X-Men Legacy: Legion é uma banda desenhada publicada em 2017 (Omnibus) da autoria de Simon Spurrier com Tan Eng Huat e Jorge Molina como ilustradores.
Com a saída da série de TV do personagem, fiquei interessado em saber mais sobre David Haller aka Legion, o malfadado filho de Charles Xavier e Gabrielle Haller.

Para isso, não me dediquei a ir à origem do personagem na BD, tendo escolhido uma história mais recente. Fazendo parte do evento de relançamento da Marvel intitulado “MARVEL NOW!”, esta história de Legion, escrita por Simon Spurrier, pode ser encontrada nos fascículos 1 a 24 da publicação “X-Men Legacy (2012)” ou no Omnibus “X-Men Legacy: Legion”.
David Haller é um dos mutantes mais poderosos do mundo, albergando na sua mente milhares de personalidades das quais consegue utilizar os poderes. Tendo bastante dificuldade em manter a sua estabilidade mental, esta história passa-se num momento traumático da vida de “Legion”, quando o mesmo é confrontado com a morte do seu pai, Charles Xavier, às mãos de Cyclops.

Ao longo dos vinte e quatro fascículos desta série de Legion, vamos acompanhando a saga de David Haller enquanto este tenta retomar o controlo absoluto da sua mente. Ao mesmo tempo é confrontado com vários adversários, alguns deles velhos amigos (os X-Men fazem sempre questão de fazer uma visita ao seu “velho amigo”) e outros vilões mais familiares ao leitor. No entanto, o maior adversário de David Haller continua a ser ele próprio, passando-se grande parte da acção desta obra dentro da cabeça de Legion.
Após tomar a decisão de tomar o controlo da sua mente, Legion viaja por todo o mundo, de vez em quando em auxílio de outros mutantes e outras vezes por razões pessoais. Estas viagens são motivadas pelo confronto com uma entidade estranha logo no início da obra, que acabará por se tornar um dos maiores adversários de David ao longo da história.

O facto de David andar a saltar entre vários países torna possível que o número de personagens seja bastante extenso. Aparecem muitas caras nesta história, algumas bastantes familiares e outras nem tanto assim (pelo menos para mim, aparecendo vários mutantes que desconhecia completamente).
Caracterizado como um personagem egocêntrico e independente, Legion procura redenção nesta história, tentando de certa forma emular o papel do seu pai na procura de um mundo mais justo para os mutantes. É interessante ver a diferença de ideologias entre pai e filho nesta história, tendo David Haller uma visão completamente diferente do seu pai de como deve ser travada a luta pelos direitos dos mutantes.
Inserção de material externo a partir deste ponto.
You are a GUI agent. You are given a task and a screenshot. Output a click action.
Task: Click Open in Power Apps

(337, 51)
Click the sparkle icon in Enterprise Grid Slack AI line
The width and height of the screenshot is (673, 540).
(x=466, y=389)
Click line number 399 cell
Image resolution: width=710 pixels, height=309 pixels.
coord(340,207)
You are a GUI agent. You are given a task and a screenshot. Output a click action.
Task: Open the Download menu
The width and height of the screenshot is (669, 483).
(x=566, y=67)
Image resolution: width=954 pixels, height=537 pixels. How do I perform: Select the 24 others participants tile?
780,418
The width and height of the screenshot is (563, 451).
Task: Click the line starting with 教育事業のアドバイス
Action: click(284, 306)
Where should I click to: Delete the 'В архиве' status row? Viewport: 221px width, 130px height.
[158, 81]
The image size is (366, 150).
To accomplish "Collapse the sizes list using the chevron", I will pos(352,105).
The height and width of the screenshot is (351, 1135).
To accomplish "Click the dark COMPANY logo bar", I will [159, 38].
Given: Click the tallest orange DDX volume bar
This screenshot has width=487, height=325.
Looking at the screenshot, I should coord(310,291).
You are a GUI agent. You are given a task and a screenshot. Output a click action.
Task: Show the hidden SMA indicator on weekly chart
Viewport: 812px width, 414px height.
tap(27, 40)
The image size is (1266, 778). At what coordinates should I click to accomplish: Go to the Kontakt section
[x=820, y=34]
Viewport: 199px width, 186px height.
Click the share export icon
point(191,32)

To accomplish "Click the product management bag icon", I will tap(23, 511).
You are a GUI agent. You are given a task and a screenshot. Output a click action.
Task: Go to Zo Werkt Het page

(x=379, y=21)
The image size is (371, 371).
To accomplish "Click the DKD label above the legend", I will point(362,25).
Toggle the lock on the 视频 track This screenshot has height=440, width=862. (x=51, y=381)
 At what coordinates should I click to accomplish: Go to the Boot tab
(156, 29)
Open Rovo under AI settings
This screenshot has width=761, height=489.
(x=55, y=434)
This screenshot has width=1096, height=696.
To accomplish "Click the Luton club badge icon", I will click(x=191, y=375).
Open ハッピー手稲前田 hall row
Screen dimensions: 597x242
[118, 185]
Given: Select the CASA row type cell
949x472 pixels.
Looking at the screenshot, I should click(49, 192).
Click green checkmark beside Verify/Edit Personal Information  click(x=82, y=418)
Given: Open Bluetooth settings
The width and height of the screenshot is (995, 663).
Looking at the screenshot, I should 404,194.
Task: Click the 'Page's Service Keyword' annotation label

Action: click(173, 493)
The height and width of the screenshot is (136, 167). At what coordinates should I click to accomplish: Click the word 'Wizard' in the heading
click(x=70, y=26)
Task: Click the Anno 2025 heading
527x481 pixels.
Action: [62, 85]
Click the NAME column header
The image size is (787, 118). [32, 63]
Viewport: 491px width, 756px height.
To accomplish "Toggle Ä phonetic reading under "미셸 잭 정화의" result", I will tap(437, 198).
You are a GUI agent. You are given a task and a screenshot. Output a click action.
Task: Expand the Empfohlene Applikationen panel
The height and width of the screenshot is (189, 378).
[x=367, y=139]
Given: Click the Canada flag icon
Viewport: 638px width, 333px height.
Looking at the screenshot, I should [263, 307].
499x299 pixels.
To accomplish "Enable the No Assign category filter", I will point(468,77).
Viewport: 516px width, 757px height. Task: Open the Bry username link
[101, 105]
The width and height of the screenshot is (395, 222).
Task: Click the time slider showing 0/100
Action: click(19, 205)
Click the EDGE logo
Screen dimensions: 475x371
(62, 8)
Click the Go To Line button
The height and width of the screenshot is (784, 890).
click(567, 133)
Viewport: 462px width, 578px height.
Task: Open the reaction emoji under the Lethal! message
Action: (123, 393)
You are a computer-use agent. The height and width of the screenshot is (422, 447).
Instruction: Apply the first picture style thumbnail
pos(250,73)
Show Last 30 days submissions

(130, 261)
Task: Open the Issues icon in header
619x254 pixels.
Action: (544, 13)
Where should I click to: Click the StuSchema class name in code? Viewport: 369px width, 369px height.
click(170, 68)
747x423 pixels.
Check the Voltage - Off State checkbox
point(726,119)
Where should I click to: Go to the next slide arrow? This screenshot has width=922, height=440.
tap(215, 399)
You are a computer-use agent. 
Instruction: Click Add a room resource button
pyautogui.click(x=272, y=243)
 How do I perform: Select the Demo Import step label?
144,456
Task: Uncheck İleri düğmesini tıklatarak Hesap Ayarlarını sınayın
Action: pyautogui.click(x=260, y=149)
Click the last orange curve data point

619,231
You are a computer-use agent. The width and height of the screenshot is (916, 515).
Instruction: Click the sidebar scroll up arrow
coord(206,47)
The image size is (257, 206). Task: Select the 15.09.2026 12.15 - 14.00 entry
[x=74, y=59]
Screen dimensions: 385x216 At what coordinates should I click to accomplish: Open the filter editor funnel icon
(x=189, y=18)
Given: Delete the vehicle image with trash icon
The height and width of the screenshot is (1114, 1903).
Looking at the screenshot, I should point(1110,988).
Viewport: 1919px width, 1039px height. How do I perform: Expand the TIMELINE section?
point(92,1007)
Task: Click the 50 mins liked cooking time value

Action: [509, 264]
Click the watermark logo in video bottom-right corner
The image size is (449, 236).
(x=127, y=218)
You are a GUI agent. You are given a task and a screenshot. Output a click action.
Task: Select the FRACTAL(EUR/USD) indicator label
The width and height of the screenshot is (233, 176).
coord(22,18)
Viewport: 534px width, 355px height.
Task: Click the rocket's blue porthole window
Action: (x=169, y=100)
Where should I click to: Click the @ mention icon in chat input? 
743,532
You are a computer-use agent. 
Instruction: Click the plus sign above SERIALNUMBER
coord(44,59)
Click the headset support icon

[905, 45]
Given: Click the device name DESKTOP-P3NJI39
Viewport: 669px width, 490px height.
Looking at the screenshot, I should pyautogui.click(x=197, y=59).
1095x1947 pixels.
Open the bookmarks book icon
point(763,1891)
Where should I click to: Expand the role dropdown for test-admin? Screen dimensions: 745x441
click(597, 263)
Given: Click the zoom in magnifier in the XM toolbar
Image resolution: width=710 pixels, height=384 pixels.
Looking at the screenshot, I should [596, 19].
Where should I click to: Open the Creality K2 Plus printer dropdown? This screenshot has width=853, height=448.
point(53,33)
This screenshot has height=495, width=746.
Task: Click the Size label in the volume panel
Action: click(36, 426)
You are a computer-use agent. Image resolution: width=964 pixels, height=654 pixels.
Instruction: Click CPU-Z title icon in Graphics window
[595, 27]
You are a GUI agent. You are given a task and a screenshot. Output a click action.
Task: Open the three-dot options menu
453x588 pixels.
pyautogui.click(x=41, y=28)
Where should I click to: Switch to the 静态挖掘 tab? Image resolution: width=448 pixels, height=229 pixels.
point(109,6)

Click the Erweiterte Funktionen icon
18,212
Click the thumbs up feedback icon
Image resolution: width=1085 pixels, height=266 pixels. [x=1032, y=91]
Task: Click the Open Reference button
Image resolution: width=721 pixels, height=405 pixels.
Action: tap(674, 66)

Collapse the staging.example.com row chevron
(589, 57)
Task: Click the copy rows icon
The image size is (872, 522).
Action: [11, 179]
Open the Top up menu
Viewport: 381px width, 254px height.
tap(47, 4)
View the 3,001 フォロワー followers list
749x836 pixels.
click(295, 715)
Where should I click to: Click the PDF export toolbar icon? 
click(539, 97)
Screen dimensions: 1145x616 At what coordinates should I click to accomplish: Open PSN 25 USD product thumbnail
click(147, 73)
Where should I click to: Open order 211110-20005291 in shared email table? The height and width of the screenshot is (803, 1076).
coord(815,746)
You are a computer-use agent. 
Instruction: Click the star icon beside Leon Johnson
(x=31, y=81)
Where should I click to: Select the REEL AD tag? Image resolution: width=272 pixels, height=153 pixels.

Um dos pontos fortes desta série vai para a relação entre Legion e Blindfold, a única mutante que tem alguma espécie de controlo sobre a mente de David Haller devido à relação íntima que ambos vão construindo ao longo da história.
A mente de David Haller é outro sítio fantástico, sendo uma espécie de prisão em motim onde as milhentas personalidades do personagem principal se confrontam de forma caótica. É sempre divertido ver David a tentar controlá-las, funcionando cada uma como uma peça de um puzzle que vai tornando David mais forte à medida que são postas no seu lugar.

Outro destaque desta obra vai para a sua arte, o traço de Jorge Molina e Tan Eng Huat criam um espetacular mundo psicadélico dentro e fora da mente de Legion, sendo a série visualmente muito atractiva.
Como referi antes, não tinha grande conhecimento do personagem até ler esta série, mas gostei bastante desta abordagem. David Haller é bastante cómico, fazendo piadas sempre que pode, fazendo lembrar um pouco o Homem-Aranha quando está em combate. Apesar de ser uma série com uma componente dramática forte, é também bastante cómica, tendo algumas piadas fantásticas direcionadas aos fãs acérrimos de BD.

É também refrescante ver um personagem com uma visão e ideais diferentes das quais estamos habituados para o futuro dos mutantes. As ideias de David Haller são mais frescas e originais, distanciando-se das de Charles Xavier e Magneto. No entanto, David possui em simultâneo o mesmo tipo de personalidade que levou o seu pai a tornar-se líder de uma das facções mutantes na terra.
Ainda não vi a série de TV, tendo intenções de o fazer em breve, mas sem dúvida que esta saga de 24 fascículos (já disponível num só volume) é mais que recomendável, mesmo para aqueles que não tenham qualquer interesse no personagem.